I have a client with a Layered Cisco network solution. Their Cisco router is public facing and provides a private IP address to the Cisco ASA behind it.
I need to be able to create a VPN tunnel into the ASA. There are public IP addresses available to be statically NAT'ed to the ASA, one has been selected by the IT person on site and has been translated to an IP address in the network of the ASA but NOT the IP address of the interface connecting the ASA to the Router.
I've configured the VPN on both the ASA and the other end point (a Linksys RV042) and can see both devices attempting to bring up phase one of the tunnel. The RV042 is complaining about using Main Mode and the ASA seems to be complaining about the network I've set as the local network.
Behind the ASA are multiple additional networks which have static routes back through the ASA into the router.
I guess my initial question is if it's even possible to NAT a VPN tunnel in this manner.
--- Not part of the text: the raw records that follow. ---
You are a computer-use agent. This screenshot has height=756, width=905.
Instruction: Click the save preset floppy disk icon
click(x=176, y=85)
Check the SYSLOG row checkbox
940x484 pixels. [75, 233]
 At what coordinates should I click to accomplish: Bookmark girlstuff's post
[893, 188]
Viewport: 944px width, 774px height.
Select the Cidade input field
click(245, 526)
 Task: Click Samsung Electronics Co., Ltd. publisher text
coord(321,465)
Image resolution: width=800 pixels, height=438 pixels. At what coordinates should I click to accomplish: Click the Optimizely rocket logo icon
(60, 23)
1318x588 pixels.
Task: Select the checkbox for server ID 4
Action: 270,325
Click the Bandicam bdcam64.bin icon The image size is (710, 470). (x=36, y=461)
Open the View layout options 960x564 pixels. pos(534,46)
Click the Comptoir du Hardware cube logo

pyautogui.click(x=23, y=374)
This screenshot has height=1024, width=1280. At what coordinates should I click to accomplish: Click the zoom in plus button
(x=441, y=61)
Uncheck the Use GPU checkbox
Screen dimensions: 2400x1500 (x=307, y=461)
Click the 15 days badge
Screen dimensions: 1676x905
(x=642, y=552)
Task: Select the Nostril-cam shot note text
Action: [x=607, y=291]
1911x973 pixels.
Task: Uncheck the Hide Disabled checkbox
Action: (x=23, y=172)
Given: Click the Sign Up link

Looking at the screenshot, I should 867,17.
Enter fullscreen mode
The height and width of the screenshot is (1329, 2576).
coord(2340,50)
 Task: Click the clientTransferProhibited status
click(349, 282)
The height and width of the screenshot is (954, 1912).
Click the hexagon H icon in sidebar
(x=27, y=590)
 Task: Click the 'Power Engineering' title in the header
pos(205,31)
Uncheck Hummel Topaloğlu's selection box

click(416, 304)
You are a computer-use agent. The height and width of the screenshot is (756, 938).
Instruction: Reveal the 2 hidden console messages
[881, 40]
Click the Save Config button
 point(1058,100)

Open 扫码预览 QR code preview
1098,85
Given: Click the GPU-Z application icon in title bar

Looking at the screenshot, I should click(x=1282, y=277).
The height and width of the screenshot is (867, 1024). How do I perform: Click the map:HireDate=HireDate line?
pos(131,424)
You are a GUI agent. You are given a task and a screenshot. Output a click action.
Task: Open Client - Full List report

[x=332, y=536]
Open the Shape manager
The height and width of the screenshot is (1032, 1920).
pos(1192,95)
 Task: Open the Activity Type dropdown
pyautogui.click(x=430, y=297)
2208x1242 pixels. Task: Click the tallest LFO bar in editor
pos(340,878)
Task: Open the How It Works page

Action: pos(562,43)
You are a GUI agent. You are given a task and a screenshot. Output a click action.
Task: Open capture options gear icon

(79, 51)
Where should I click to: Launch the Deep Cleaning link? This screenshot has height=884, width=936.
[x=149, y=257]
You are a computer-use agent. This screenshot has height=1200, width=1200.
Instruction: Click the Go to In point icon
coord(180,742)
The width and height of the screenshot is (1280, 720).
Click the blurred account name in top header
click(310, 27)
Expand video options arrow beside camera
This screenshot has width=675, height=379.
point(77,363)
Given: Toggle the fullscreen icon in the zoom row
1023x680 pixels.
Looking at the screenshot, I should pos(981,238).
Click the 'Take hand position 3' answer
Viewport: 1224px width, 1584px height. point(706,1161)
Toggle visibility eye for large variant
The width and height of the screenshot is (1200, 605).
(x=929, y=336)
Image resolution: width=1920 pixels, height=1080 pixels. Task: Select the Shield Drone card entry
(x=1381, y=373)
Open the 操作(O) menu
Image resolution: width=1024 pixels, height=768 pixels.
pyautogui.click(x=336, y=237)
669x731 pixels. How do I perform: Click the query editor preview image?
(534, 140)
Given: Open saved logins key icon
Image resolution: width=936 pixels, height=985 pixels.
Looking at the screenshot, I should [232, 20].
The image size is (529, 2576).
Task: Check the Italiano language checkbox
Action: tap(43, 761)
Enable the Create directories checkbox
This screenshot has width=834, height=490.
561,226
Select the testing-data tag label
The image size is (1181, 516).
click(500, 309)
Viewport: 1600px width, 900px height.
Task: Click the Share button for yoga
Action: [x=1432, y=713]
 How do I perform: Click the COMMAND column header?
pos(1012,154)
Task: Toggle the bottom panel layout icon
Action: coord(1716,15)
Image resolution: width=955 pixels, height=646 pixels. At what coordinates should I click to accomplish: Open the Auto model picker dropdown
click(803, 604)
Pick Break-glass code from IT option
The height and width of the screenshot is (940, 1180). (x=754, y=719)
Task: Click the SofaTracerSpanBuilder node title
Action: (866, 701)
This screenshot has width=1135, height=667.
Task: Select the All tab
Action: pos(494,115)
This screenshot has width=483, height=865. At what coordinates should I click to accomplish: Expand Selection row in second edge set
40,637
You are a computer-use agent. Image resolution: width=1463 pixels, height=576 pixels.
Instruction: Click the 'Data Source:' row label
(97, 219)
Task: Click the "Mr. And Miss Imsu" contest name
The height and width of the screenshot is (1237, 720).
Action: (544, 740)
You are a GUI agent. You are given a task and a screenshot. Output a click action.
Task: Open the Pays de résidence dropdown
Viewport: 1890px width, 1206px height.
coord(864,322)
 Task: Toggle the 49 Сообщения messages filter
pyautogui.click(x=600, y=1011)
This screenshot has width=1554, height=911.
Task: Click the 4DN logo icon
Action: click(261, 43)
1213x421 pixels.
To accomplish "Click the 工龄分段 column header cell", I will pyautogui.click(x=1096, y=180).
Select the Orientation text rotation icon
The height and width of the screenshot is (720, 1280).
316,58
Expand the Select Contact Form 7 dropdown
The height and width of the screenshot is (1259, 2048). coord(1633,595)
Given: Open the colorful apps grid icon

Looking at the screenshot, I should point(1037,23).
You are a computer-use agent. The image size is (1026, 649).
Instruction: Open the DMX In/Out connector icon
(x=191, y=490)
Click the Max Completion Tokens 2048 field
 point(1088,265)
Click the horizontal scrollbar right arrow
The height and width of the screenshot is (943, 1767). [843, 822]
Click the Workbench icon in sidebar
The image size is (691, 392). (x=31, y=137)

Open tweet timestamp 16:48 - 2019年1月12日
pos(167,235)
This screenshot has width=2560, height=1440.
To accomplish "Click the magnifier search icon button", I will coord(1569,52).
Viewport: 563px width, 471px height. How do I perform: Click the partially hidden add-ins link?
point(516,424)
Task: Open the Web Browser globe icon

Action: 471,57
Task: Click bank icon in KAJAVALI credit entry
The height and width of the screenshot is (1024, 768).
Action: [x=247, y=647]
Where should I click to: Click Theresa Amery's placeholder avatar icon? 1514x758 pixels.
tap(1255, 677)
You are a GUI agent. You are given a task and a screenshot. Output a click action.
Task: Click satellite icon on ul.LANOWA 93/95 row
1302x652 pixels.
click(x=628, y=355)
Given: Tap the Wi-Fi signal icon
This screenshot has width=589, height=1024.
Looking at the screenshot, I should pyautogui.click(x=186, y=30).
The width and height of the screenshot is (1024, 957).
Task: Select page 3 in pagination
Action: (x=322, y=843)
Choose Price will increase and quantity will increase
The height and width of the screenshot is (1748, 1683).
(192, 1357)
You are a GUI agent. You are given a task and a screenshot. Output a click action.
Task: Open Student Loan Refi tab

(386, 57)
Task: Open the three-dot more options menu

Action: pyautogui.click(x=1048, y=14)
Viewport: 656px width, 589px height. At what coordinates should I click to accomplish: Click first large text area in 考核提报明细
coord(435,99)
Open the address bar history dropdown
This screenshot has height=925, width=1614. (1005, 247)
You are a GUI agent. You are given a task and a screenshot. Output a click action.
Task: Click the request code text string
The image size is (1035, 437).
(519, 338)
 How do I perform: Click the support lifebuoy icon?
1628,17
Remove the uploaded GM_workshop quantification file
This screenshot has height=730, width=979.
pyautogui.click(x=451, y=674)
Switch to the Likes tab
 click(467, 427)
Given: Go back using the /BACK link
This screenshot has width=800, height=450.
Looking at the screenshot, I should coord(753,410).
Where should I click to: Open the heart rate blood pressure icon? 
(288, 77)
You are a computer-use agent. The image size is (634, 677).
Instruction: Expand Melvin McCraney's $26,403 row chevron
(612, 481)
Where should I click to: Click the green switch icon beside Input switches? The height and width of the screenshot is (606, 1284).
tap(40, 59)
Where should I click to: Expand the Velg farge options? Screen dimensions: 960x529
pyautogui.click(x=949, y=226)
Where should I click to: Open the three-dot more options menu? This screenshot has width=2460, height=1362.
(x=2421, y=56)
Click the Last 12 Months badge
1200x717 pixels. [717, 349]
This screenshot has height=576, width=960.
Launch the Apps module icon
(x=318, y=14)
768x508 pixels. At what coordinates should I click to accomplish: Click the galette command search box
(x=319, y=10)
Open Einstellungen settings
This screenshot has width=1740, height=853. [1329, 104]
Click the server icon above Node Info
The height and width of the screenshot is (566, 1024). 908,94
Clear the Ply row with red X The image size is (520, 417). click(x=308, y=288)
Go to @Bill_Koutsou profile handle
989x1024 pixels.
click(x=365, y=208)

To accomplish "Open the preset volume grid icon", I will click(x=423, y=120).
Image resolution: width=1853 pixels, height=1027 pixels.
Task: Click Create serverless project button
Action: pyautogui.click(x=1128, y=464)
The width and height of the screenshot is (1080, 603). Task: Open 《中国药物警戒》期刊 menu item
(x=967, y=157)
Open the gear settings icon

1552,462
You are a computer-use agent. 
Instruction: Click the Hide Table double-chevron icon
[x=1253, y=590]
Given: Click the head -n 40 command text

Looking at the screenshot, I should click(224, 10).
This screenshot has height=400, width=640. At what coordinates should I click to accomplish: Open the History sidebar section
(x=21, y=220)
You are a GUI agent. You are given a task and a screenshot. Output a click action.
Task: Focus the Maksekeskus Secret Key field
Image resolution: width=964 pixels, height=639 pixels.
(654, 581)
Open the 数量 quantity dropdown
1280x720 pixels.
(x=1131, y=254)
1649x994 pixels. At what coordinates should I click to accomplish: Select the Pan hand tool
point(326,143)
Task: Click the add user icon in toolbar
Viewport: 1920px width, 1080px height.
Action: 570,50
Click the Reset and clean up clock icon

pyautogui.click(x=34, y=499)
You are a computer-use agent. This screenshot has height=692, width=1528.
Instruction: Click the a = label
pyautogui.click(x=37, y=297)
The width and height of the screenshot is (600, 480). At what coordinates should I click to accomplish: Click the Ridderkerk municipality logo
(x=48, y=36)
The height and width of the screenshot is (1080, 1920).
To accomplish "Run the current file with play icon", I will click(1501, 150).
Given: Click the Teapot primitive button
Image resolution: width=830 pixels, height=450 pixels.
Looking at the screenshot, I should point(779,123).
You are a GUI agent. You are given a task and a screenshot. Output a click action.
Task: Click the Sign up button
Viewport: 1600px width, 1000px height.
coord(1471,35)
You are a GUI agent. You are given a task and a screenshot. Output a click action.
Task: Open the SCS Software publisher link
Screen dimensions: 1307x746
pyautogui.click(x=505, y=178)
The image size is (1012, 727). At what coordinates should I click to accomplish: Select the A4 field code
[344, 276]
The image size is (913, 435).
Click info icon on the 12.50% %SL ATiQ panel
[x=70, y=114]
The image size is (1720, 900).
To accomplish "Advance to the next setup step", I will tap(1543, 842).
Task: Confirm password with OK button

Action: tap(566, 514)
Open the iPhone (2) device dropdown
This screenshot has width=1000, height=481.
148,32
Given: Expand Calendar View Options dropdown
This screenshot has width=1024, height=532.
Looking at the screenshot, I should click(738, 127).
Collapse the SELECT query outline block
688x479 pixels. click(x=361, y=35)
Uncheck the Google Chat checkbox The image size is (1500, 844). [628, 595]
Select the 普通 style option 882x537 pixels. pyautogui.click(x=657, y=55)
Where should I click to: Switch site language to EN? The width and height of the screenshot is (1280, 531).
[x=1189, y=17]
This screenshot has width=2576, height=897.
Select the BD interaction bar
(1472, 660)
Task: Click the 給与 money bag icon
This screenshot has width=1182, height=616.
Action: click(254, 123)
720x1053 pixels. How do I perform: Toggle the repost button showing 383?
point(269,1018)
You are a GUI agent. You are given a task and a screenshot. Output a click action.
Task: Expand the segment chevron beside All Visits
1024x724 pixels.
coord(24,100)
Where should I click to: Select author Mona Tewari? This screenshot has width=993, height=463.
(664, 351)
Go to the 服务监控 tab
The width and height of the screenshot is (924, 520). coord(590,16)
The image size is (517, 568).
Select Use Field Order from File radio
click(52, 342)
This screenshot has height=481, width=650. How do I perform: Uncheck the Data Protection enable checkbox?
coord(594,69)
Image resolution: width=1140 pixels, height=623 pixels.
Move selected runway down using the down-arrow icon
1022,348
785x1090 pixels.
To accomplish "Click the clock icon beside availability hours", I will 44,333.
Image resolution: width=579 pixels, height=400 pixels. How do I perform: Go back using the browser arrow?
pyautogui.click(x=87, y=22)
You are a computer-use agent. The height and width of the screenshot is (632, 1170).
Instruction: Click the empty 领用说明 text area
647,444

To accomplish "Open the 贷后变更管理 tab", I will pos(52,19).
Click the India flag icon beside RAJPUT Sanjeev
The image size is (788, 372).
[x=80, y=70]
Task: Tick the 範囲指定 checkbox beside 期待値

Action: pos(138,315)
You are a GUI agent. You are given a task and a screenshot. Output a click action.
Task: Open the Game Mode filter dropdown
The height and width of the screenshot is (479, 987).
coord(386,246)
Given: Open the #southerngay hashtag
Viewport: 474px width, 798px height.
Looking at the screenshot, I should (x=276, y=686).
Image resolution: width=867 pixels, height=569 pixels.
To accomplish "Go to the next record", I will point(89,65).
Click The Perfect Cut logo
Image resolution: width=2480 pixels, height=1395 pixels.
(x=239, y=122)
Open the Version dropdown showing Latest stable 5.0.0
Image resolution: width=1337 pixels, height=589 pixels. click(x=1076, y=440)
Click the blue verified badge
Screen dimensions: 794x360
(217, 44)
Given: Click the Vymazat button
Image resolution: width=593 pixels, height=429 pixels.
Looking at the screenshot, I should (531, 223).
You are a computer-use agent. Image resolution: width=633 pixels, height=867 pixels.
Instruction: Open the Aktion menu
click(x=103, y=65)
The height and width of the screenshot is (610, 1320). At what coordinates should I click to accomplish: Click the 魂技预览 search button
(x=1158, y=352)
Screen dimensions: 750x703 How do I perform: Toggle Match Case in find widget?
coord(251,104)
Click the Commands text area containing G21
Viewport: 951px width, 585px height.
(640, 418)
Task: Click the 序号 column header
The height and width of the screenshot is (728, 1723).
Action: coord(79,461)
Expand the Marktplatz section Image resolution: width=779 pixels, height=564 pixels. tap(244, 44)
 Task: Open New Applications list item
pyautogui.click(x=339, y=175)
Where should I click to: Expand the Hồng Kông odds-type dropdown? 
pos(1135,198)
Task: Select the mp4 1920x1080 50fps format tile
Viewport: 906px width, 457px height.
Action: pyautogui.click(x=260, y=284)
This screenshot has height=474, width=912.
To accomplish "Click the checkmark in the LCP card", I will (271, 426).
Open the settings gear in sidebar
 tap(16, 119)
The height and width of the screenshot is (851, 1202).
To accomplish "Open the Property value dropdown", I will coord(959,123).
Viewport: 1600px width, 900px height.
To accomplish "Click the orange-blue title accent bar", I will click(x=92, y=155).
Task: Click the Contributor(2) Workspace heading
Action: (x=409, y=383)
The IT person on site doesn't seem particularily interested in statically NAT'ing to the interface IP but I suspect this is going to be necessary to bring the tunnel up.
My follow on questions relate to which network on the ASA side to specify as local (IP network of the ASA on the internal side or the one NAT'ted network that I need traffic to pass into) and what ports to allow into the ASA from the static map (I'm currently allowing ESP, ISAKMP and 4500).
Help appreciated. I can post a sanitized version of the router and ASA configs ifn they'll be helpful.